Large Rimmed Baking Sheet.
Silpat or Parchment Paper - place the wings on your silpat and you won't have to worry about any mess while they bake. Parchment paper works great here, too.
Key Ingredients
Full ingredients, measurements, and printable instructions are in the recipe card at the bottom of this post.

Gochujang Paste - this is the korean chili paste that is the star of our dish! You can find it at your local Asian market or online as well.
Mirin - mirin is a type of rice wine. It's the product of fermenting steamed glutinous rice and cultured rice called koji in shochu, a distilled rice liquor.
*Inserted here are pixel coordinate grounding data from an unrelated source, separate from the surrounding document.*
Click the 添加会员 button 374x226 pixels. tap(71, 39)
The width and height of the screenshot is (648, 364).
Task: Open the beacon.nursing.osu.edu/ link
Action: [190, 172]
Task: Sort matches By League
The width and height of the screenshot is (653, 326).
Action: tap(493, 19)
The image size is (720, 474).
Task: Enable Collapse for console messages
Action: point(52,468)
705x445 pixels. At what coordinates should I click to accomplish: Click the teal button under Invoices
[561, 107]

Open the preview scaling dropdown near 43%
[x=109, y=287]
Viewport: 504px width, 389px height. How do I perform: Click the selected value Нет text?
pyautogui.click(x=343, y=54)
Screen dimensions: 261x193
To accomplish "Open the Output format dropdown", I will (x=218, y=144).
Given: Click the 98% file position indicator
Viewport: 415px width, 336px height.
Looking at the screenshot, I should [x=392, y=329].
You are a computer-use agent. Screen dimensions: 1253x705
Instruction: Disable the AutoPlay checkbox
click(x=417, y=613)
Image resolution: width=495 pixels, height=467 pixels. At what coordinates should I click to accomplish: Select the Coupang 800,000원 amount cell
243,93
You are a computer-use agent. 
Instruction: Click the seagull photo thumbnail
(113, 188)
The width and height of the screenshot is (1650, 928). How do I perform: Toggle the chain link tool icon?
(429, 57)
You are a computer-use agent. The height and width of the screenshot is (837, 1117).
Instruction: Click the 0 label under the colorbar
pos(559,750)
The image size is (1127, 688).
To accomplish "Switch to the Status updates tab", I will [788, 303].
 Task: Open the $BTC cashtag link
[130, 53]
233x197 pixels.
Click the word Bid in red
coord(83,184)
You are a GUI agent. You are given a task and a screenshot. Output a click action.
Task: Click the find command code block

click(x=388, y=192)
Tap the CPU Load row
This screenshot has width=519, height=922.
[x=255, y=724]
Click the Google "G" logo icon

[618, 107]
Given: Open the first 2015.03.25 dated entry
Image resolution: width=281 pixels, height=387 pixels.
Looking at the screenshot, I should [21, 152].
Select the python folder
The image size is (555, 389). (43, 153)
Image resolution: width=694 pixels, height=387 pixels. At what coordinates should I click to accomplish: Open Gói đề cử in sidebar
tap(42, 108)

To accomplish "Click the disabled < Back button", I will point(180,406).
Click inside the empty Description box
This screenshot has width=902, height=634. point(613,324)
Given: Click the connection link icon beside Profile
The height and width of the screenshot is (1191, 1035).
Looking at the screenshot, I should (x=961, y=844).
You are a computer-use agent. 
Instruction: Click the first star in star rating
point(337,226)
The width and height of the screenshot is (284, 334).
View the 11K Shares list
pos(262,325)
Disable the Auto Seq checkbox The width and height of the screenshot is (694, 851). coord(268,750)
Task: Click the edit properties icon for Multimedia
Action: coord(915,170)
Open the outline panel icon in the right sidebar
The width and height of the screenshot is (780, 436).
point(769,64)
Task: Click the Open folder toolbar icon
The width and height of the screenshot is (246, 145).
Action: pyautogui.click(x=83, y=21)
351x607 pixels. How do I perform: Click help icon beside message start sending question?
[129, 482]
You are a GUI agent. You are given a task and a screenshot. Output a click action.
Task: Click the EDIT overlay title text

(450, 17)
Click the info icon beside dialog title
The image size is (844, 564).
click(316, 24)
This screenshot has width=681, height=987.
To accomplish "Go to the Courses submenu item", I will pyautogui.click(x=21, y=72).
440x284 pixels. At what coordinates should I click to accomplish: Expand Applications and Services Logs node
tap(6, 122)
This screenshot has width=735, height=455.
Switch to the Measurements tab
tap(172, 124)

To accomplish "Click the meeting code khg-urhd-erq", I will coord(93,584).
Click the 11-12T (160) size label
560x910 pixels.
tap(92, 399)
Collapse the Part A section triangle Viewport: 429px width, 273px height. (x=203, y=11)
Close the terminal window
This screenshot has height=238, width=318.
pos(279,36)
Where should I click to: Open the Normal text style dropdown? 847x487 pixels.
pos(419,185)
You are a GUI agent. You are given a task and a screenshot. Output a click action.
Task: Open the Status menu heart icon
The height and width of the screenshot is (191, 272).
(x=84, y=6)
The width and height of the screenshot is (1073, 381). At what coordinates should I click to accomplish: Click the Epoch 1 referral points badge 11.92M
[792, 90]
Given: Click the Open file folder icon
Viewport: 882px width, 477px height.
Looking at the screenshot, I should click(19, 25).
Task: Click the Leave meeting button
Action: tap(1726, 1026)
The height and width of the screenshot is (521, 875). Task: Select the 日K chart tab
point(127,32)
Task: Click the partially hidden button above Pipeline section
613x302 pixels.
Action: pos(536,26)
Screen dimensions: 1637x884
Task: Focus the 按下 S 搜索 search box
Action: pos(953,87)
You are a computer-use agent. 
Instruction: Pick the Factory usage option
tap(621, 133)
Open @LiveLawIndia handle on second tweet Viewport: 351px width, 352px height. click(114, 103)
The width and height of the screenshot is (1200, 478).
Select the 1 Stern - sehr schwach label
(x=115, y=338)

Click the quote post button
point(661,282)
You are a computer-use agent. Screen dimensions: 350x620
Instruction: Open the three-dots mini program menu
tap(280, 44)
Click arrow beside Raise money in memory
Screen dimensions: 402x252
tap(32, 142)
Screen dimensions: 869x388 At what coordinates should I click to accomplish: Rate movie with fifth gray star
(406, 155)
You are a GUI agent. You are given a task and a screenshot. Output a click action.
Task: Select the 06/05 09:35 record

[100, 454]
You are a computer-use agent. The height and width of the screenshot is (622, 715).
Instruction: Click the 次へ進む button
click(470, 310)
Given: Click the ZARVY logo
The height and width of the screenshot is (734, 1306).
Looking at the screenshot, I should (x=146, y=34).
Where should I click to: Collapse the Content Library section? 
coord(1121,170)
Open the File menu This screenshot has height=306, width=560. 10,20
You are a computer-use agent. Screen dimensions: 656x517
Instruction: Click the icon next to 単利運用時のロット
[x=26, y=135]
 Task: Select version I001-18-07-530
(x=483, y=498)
You'll be able to find this in the Asian section of your local grocery store or at any Asian market.
Brown Sugar - this enhances the sweet side of our savory-spicy-sweet marinade.
Sesame Oil - if you've never used toasted sesame seed oil...you will want to smell this marinade for the next 15 minutes. It smells and tastes incredible!
Soy Sauce - this really brings those umami flavors, it gives that 'savory' we're looking for.
Asian Pear - this part is optional, but this flavor is what brings that classically sweet bulgogi-inspired flavor to our gochujang wings, making a perfect balance of flavor.
Fresh Ginger - fresh ginger is easily found in the refrigerated section of your grocery store. If you can't find any, use 1 tablespoon of ginger.
Garlic.
Sesame Seeds - Not only for garnish but also in the marinade. Flavor, y'all.
Green Onions or Chives - cut them on a thin bias to garnish your chicken wings.
Chicken Wing Segments - you can also find these under 'party wings' at the grocery store.
How to Make Gochujang Wings

Step 1 | blend up all your bulgogi-gochujang marinade ingredients. Trust me, this stuff smells amazing and is full of concentrated flavor.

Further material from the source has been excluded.